For half a century, Fred Kinnemore has told anyone who will listen that DeKalb County paved over part of his church’s cemetery while no one was looking. An untold number of loved ones and ancestors, he kept saying, were resting under Wilson Road.
New findings suggest he’s right — and have county officials both apologizing and preparing for the next step.
Late last week, archaeologists from New South Associates dug four large trenches in the right-of-way along Wilson Road, a residential street near Tucker. They were investigating a handful of the 26 below-surface “anomalies” they’d previously detected via ground-penetrating radar.
The anomalies looked like arches on the black-and-white images the radar produces, and often signify something buried in the dirt.
Due to laws regulating the disinterment of human remains, crews can, quite literally, only dig so deep right now. But the closest examination yet showed at least one of the targets had strong signs of being a grave, New South’s Matt Matternes told county commissioners during a Tuesday morning meeting.

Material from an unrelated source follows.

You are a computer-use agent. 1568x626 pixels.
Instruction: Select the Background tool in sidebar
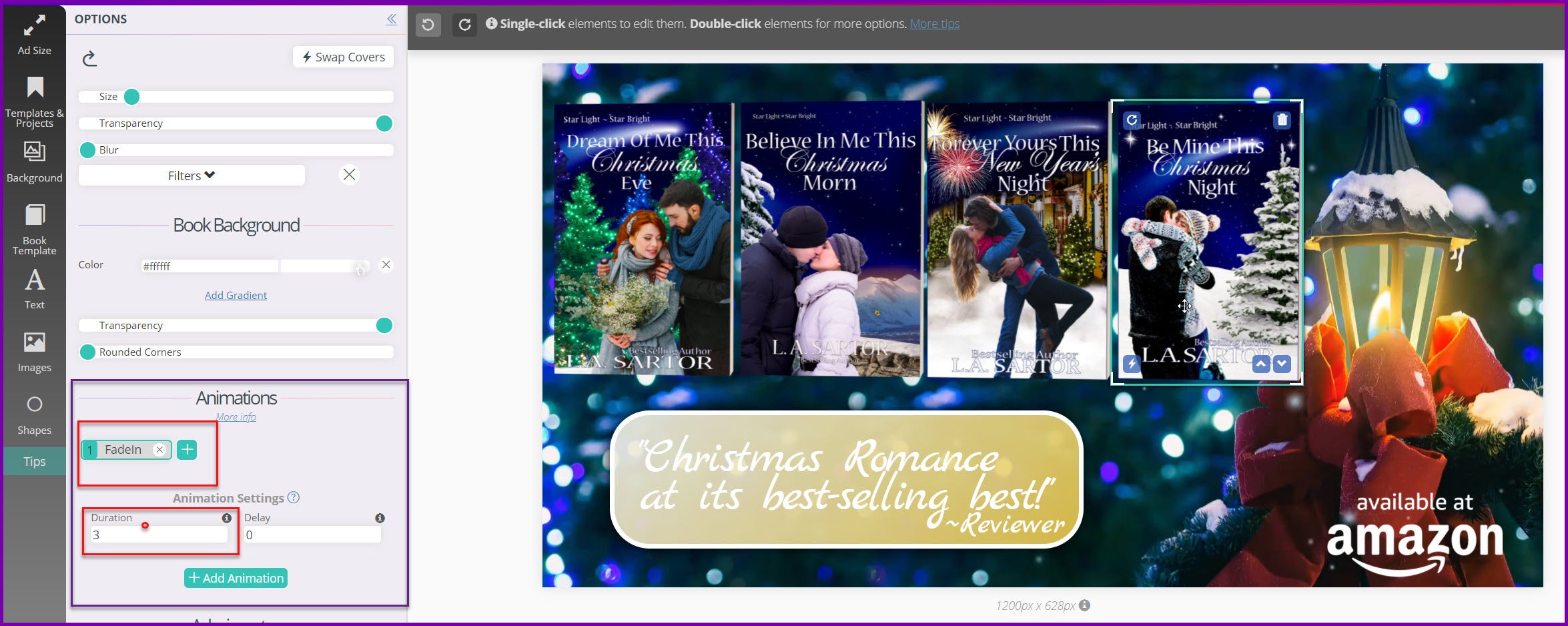click(x=34, y=162)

Matternes was there at the request of DeKalb CEO Michael Thurmond, who asked for the commission’s blessing to help right “a decades-old wrong perpetrated by officials of the DeKalb County government.” County attorneys will soon file a court petition that, if granted, would allow further excavation in the area — and the removal of any remains that are found.

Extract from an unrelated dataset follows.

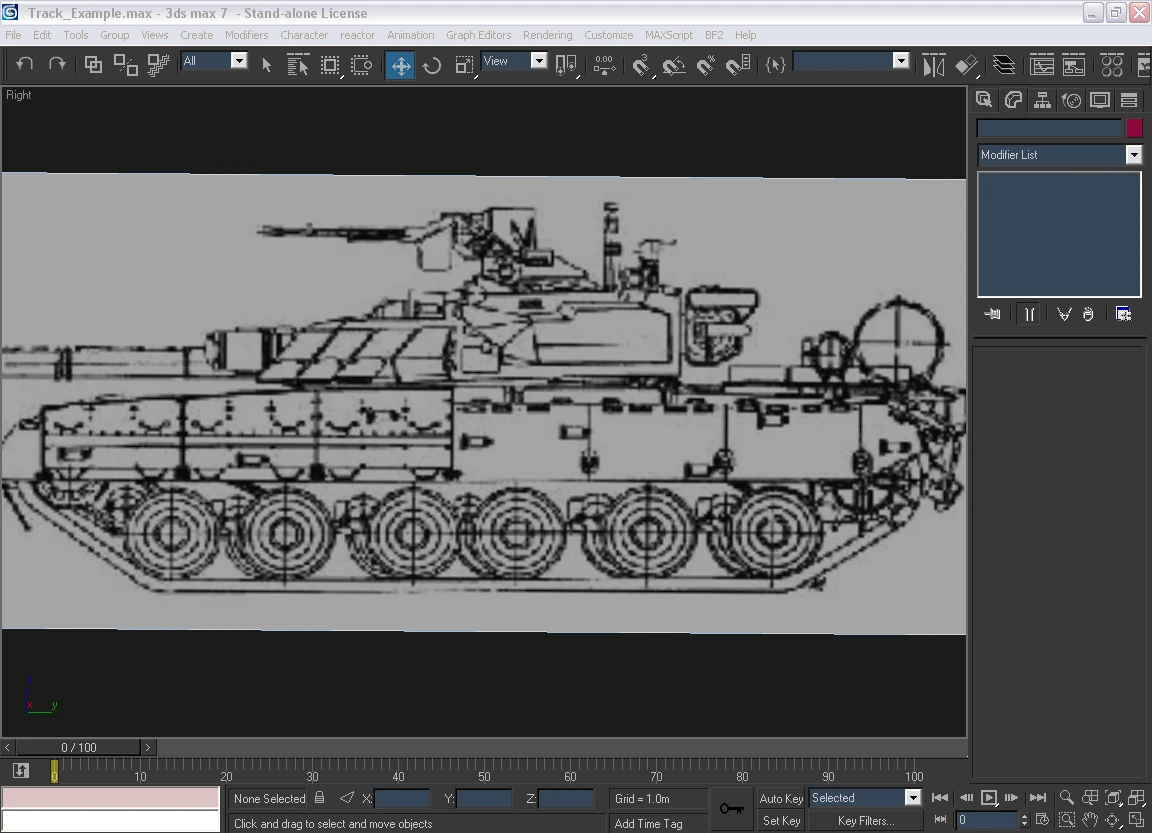Open the reactor menu

[357, 35]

Thurmond has discretion to authorize expenditures of up to $100,000 but will need the commission’s approval if costs pass that threshold. About $52,000 has been spent thus far.
“Now that there is evidence that there is at least one burial site,” Thurmond said, “it’s incumbent upon on us, not just as elected officials but I think as human beings, to do everything we can to determine the number of graves that are there and if they are there, to take the next steps.”

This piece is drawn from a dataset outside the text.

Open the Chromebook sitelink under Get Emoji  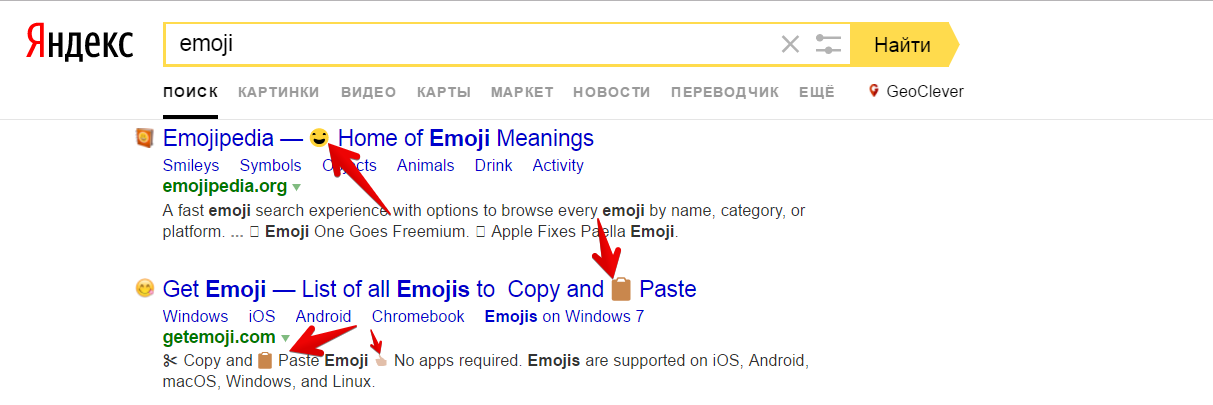click(x=418, y=316)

Thurmond got involved nearly three years ago, when Kinnemore and the pastor of St. Paul Baptist Church presented him with historical documents and an emotional story.
The church opened on Wilson Road in 1919 and Black congregants worshipped there for 30 years. Long subjected to threats and vandalism by their white neighbors, church leaders decided to move out in 1949 — after they found a pipe bomb that hadn’t detonated in the building’s basement.
St. Paul Baptist Church reestablished itself about a mile-and-a-half further south on Nelms Drive. But their cemetery was left behind.
Kinnemore’s father watched over the graves for years, and Kinnemore eventually assumed the responsibility. But when the younger Kinnemore returned from the Vietnam War, he found a road where the northernmost portion of the cemetery had been.
“The cemetery was somewhat abandoned, and the county went over and started fooling with it,” Kinnemore, now 71 years old and in declining health, told the AJC on Tuesday.
After Kinnemore approached Thurmond — and Channel 2 Action News started covering the controversy — the county hired New South Associates to take a closer look. In addition to recent excavation efforts, the firm has produced a 98-page assessment of the church’s history, the cemetery and what may lie underground.
Thurmond said the county’s petition to continue digging will be filed in DeKalb Superior Court “within the next several days.” But the ongoing pandemic and its impact on court proceedings make it hard to predict when the case might be considered.
Rev. Eddie Mosley, who has led St. Paul’s since 2001, said the church is “starting to find resolution in a fight that’s been going on for over 50 years.”
And Deacon Fred Kinnemore is starting to find peace.
“I’ve seen the tears, I’ve seen the pain,” Mosley said. “He’s been preaching the same sermon and nobody would hear him.”